Simply put, a color is assigned to base letters in the full, raw SNP data downloaded from 23andMe and rasterized. After downloading my data from 23andMe, the Visual SNP Chip reads the data and represents it in a visual form. Since there are a lot of bases (my SNP data contined over a million bases), I added a scaling function for the resulting image and also a way to select a subset range of the data. Visual SNP Chip can generate a PNG file so you can save it, share it, make it your background (I have mine as my phone’s background), print it or do whatever you want with it.
(download)
Above, 29,000 bases of my personal 23andMe SNP data; base legend; Nexus One background
Design decisions

There were a bunch of decisions that effected the design of the Visual SNP Chip.  The first and foremost one was providing as much level of comfort about how the data’s being used:  Nowhere in this application does the SNP data go over the wire.  It’s not sent anywhere or stored anywhere other than where you have it.  This means your web browser on your computer is the only thing that sees all the data. I used HTML 5’s File API in conjunction with Web Worker threads to read 14mb+ files rapidly and Canvas to display the visualization and also to render to a png.

The accuracy of the representation wasn’t a priority - the physical visualization was.  That’s not to say it’s a random or made up visualization. There were design choices that make the resulting visualization more aesthetic than objective.

As an example, pairs versus individual bases.
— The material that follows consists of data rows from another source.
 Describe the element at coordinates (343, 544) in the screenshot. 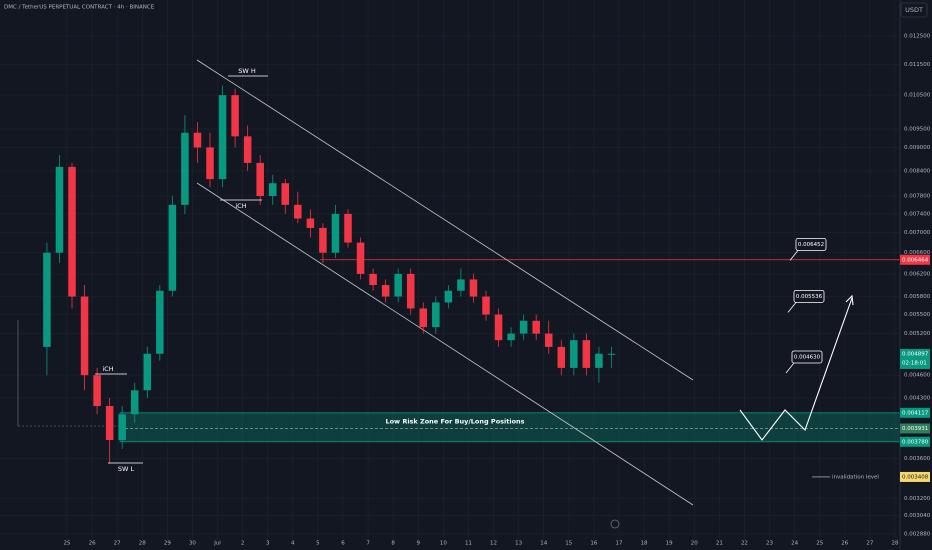

I see `x-tick-label: 6` at that location.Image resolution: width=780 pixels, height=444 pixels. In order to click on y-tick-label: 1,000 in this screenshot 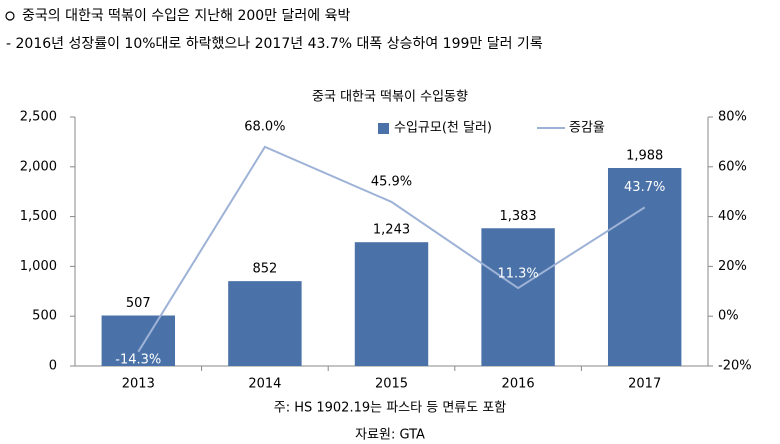, I will do `click(38, 266)`. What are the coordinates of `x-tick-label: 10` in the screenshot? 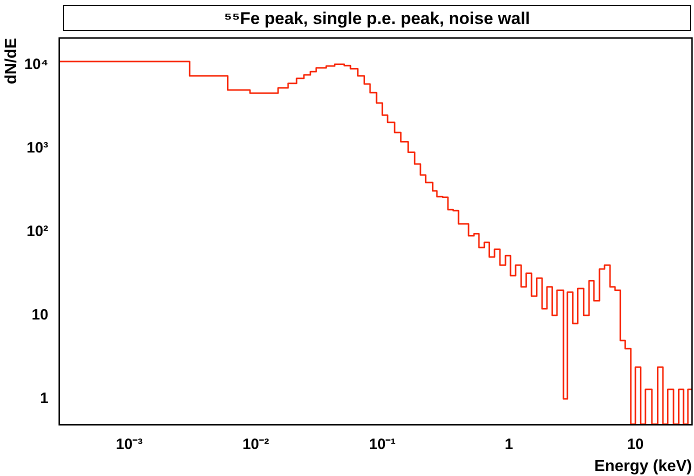 It's located at (636, 444).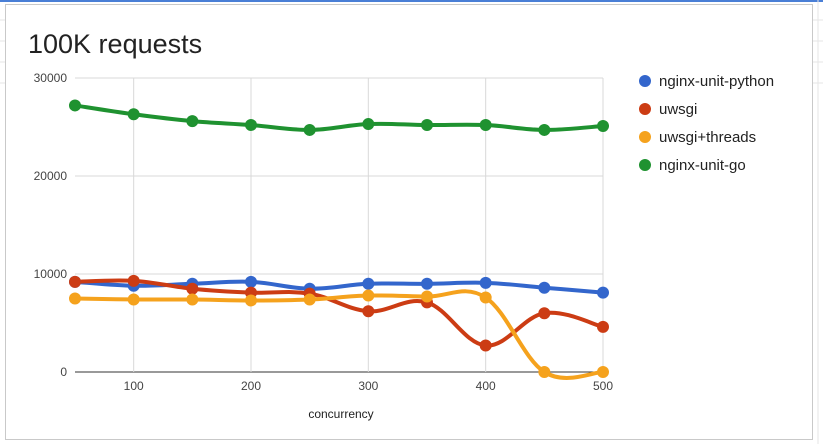 This screenshot has height=444, width=823. What do you see at coordinates (412, 1) in the screenshot?
I see `selection-border` at bounding box center [412, 1].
SNPs come in pairs, such as AA and TG - that’s two bases per single nucleotide polymorphism.  As represented in the Visual SNP Chip, these are “flattened” - in other words, an AA is represented as two red boxes side by side, a TG is a blue and a green box side by side instead of, say, some combination of colors per SNP.  I experimented with creating a composite pixel - one made up of blue + green for TG, for example - but I didn’t get the correct appearance I wanted.  I want revisit the concept of representing the pair rather than the individuals, since that feels more accurate.

And lastly, it hasn’t been thoroughly tested - if you find something gone wrong or that can be done better, please let me know!  I’ve mainly used Google’s Chrome browser as my primary target (I’m using 9.0.597.83 beta at the moment) with Firefox (version 3.6.13 is what I have).  Since not all browsers support the same HTML 5 features, I haven’t really coded it for compatability.

There were a lot of things I’d like to do, but haven’t prioritized - drag and drop files onto Visual SNP Chip rather than having a file dialog to search for the data, handling zipped files rather than text files, using HTML 5 storage (database) for more efficiencies, auto-scaling of large number of bases, mouseover info, and multiple UI tweaks to make it easier to use.

There were also a lot of things I’m sure I haven’t considered. I’m hoping this will appeal to some folks and I’ll be able to take and incorporate their feedback.

Enjoy and please let us know what you think!

Vsc_1987
Visual SNP Chip displaying 1,987 bases (few enough that they could be displayed) and the resulting image.